Directives:
**a)** Using the string proposal post, answer each briefly:
(i) Who wrote the reply, and on what date?
(ii) According to Dean Michael Berris, what is not an intrinsic property of a string?
(iii) What did Dean Michael Berris say is the problem with using the existing string type?
**b)** In the string proposal post, why does Dean Michael Berris consider std::string a bad basic string for the language?

Selected passage:
|
Boost : |
Subject: Re: [boost] [string] proposal
From: Patrick Horgan (phorgan1_at_[hidden])
Date: 2011-01-24 02:04:19
On 01/23/2011 06:34 PM, Dean Michael Berris wrote:
> ... elision by patrick ...
> I think I disagree with this. A string is by definition a sequence of
> something -- a string of integers, a string of events, a string of
> characters. Encoding is not an intrinsic property of a string.
I'm with you here, but to be fair to Chad, you could add to that list a
string of utf-8 encoded characters. If a string contains things with a
particular encoding there's value in being able to keep track of
whether it's validly encoded. It may very well be that a std::string is
part of another type, or that there's some encoding wrapper that lets
you see it as utf-8 in the same way an external iterator lets you look
at chars.
> As for using the existing std::string, I think the problem *is*
> std::string and the way it's implemented. In particular I think
> allowing for mutation of individual arbitrary elements makes users
> that don't need this mutation pay for the cost of having it. Because
> of this requirement things like SSO, copy-on-write optimizations(?),
> and all the other algorithm baggage that comes with the std::string
> implementation makes it really a bad basic string for the language.
So you're saying that there _also_ needs to be an immutable string type
that wouldn't pay this penalty.

Stored data:
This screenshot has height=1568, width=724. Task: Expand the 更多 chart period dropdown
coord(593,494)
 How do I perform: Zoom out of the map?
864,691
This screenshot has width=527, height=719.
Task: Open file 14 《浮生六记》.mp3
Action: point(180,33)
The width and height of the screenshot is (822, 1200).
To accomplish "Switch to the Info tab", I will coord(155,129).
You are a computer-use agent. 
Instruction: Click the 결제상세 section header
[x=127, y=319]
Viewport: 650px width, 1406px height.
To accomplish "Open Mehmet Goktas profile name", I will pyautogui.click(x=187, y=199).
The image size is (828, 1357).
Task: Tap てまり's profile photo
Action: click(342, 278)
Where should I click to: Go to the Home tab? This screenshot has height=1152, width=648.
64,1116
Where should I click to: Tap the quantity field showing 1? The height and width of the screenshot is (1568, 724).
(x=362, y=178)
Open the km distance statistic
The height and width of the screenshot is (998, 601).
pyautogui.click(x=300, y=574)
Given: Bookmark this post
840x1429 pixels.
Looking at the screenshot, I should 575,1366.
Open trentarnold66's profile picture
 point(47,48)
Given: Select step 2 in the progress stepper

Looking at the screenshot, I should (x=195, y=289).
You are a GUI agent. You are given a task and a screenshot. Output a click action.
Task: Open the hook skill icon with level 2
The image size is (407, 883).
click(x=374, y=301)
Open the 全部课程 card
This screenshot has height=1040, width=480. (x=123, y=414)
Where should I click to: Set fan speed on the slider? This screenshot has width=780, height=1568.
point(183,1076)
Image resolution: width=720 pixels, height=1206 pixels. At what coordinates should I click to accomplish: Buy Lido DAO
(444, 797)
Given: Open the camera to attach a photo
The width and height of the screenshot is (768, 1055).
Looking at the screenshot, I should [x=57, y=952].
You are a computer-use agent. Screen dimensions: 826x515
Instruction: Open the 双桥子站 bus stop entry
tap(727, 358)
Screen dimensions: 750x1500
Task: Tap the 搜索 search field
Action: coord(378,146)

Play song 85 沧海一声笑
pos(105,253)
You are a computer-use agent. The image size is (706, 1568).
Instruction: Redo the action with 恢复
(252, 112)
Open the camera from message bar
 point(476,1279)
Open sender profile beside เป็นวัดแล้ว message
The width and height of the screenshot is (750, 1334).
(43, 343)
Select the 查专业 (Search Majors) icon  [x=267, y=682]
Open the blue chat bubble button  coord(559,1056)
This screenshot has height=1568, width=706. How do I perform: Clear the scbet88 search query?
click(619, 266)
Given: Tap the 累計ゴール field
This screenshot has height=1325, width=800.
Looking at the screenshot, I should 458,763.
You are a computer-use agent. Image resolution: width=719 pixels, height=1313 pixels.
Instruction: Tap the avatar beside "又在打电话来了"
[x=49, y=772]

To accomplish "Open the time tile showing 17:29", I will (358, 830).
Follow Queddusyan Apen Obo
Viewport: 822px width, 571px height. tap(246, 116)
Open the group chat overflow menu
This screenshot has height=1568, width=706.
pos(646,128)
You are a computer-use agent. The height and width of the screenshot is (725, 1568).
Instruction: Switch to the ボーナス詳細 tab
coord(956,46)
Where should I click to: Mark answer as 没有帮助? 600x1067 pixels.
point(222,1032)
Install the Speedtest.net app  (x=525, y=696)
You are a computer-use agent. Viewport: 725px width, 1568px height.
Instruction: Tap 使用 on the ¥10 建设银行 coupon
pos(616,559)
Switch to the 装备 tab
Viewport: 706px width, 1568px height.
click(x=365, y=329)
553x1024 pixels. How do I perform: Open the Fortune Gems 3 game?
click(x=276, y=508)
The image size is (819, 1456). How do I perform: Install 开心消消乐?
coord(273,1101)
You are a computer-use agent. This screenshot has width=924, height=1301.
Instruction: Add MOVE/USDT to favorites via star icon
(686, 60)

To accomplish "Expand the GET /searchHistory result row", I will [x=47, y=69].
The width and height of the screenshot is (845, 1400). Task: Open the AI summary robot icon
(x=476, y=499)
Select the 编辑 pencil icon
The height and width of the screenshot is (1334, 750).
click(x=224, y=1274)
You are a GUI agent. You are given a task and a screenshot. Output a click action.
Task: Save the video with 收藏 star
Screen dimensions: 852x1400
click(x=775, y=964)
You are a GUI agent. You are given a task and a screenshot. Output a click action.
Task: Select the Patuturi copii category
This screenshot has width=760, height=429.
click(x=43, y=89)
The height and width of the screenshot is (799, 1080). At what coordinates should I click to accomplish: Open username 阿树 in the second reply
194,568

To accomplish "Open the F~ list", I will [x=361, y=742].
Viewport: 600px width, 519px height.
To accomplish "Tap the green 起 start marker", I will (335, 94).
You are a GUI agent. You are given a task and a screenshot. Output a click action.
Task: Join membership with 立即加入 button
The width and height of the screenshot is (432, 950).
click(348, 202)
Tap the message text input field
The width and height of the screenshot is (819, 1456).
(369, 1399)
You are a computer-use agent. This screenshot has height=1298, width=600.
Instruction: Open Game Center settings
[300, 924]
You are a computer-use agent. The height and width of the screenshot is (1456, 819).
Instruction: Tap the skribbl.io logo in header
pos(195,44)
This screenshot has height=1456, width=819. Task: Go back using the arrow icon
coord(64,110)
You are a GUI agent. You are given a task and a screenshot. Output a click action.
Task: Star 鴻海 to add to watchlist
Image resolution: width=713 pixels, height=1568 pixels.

Answers for the tasks:
**a)**
(i) Patrick Horgan, on 2011-01-24.
(ii) Encoding.
(iii) The problem is std::string itself and the way it is implemented.

**b)** He thinks its allowing mutation of individual arbitrary elements makes users who don't need that mutation pay for it. Because of this requirement, SSO, copy-on-write optimizations, and the rest of the algorithm baggage in the std::string implementation make it a bad basic string.